:: Data from a pointing dataset ::
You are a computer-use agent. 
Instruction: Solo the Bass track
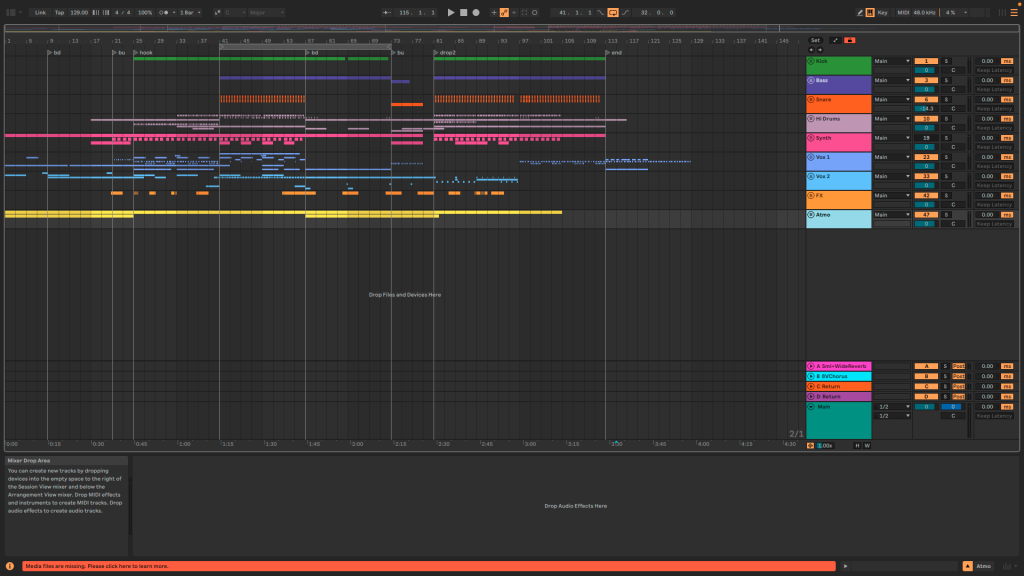[944, 80]
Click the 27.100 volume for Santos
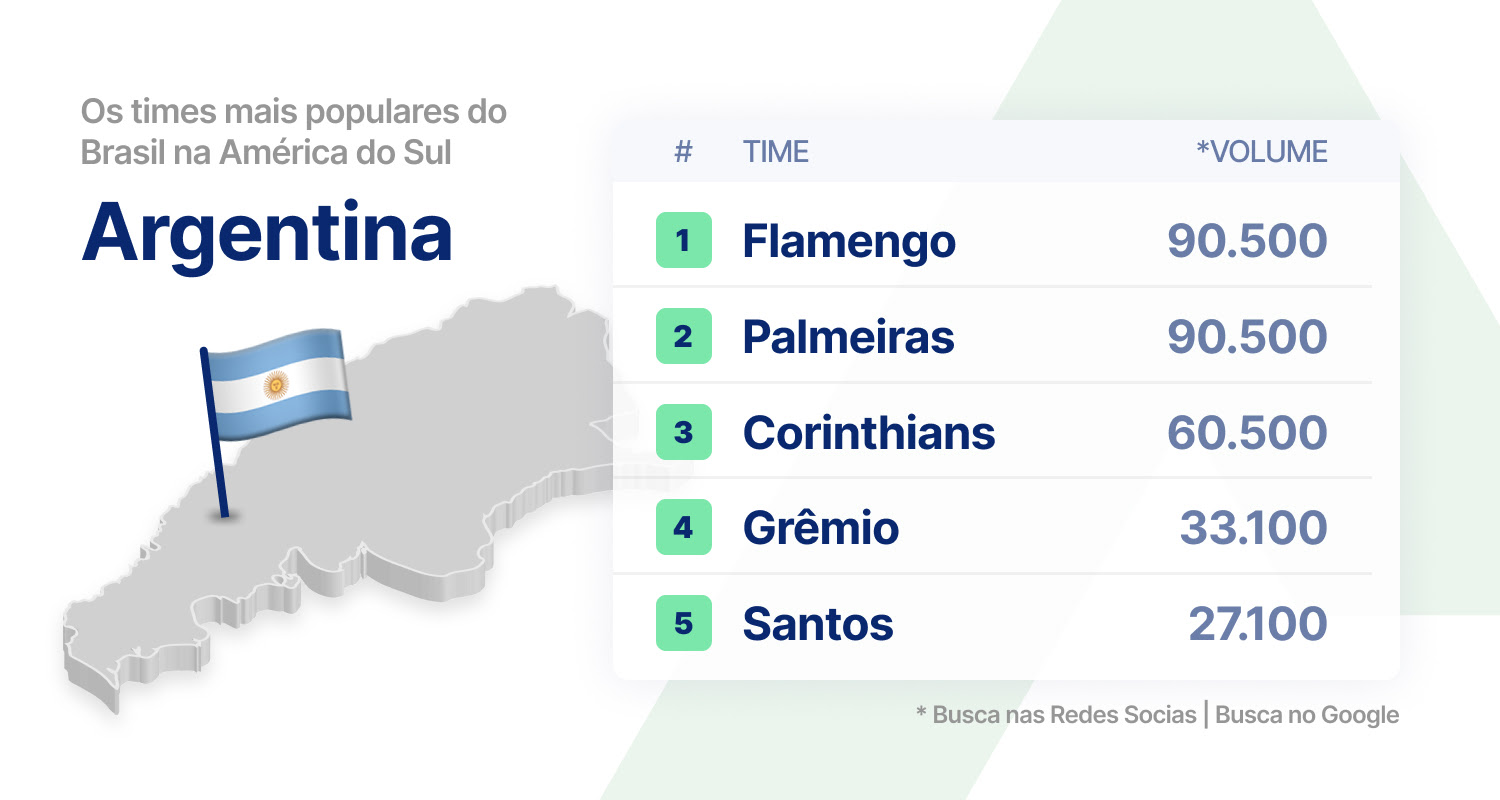Screen dimensions: 1500x800 (x=1258, y=624)
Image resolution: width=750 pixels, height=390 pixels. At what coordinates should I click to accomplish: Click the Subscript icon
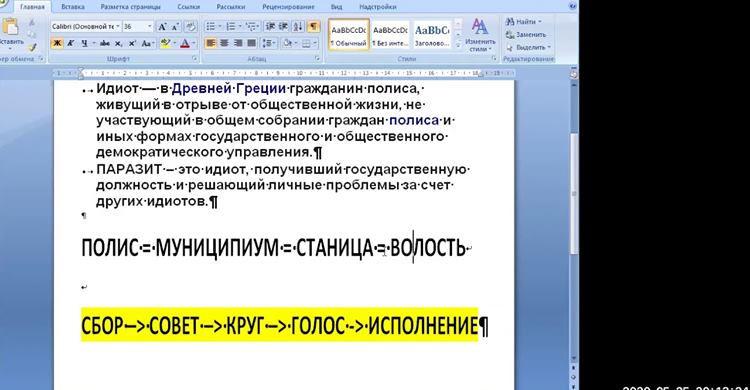coord(119,43)
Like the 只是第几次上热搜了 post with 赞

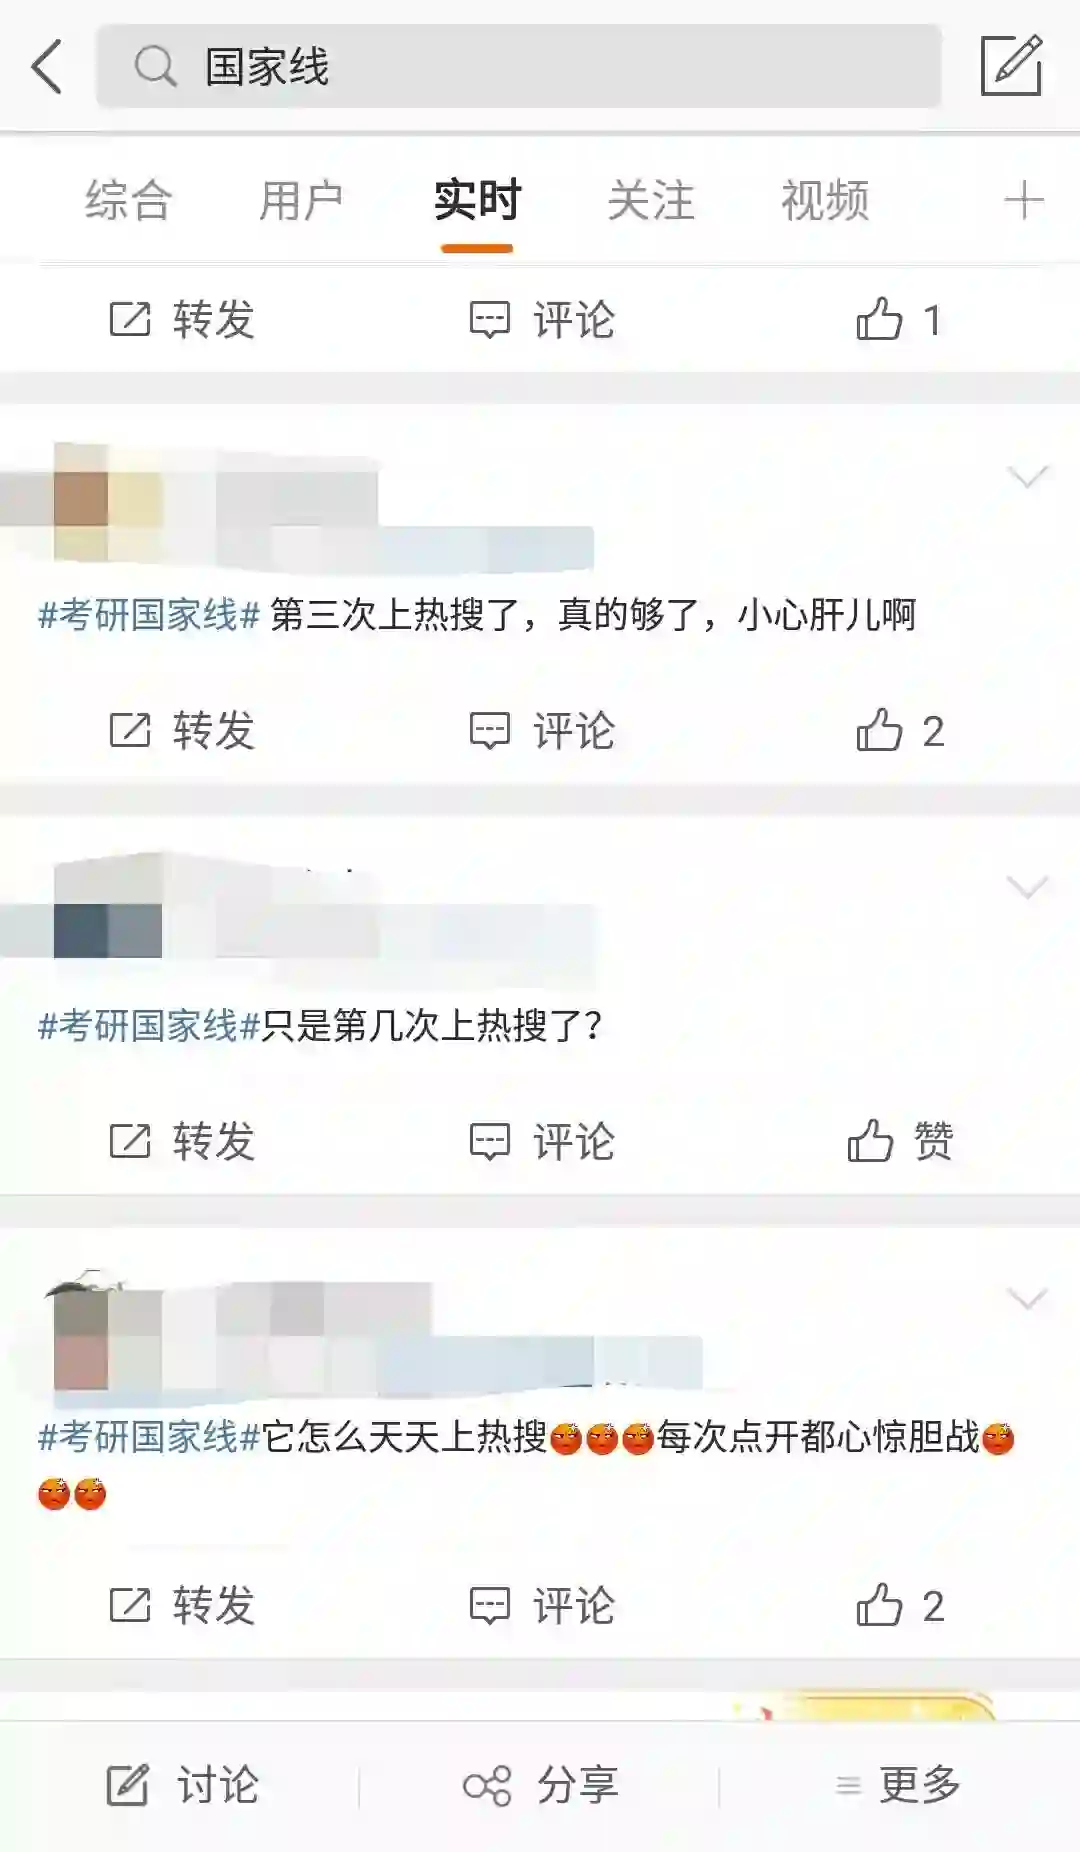pos(899,1140)
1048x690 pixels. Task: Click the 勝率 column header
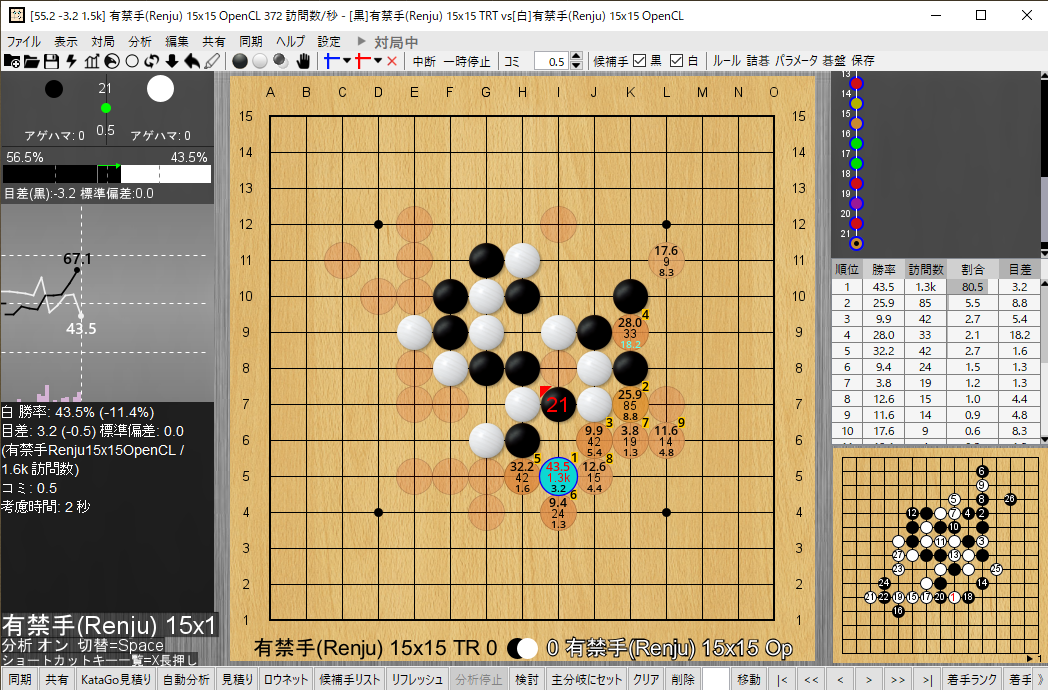point(884,269)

:: Objective ::
Please render the data above as a two-column CSV with the columns "text" and "answer", giving one row per item and putting each value in a single quoted field with its line breaks replaced by spaces. Cover all of the data and leave the pictures out.

:: Output of the task ::
text,answer
"You are a computer-use agent. Instruction: Solo the Bass track","[944, 80]"
"Click the 27.100 volume for Santos","Screen dimensions: 1500x800 (x=1258, y=624)"
"Image resolution: width=750 pixels, height=390 pixels. At what coordinates should I click to accomplish: Click the Subscript icon","coord(119,43)"
"Like the 只是第几次上热搜了 post with 赞","pos(899,1140)"
"1048x690 pixels. Task: Click the 勝率 column header","point(884,269)"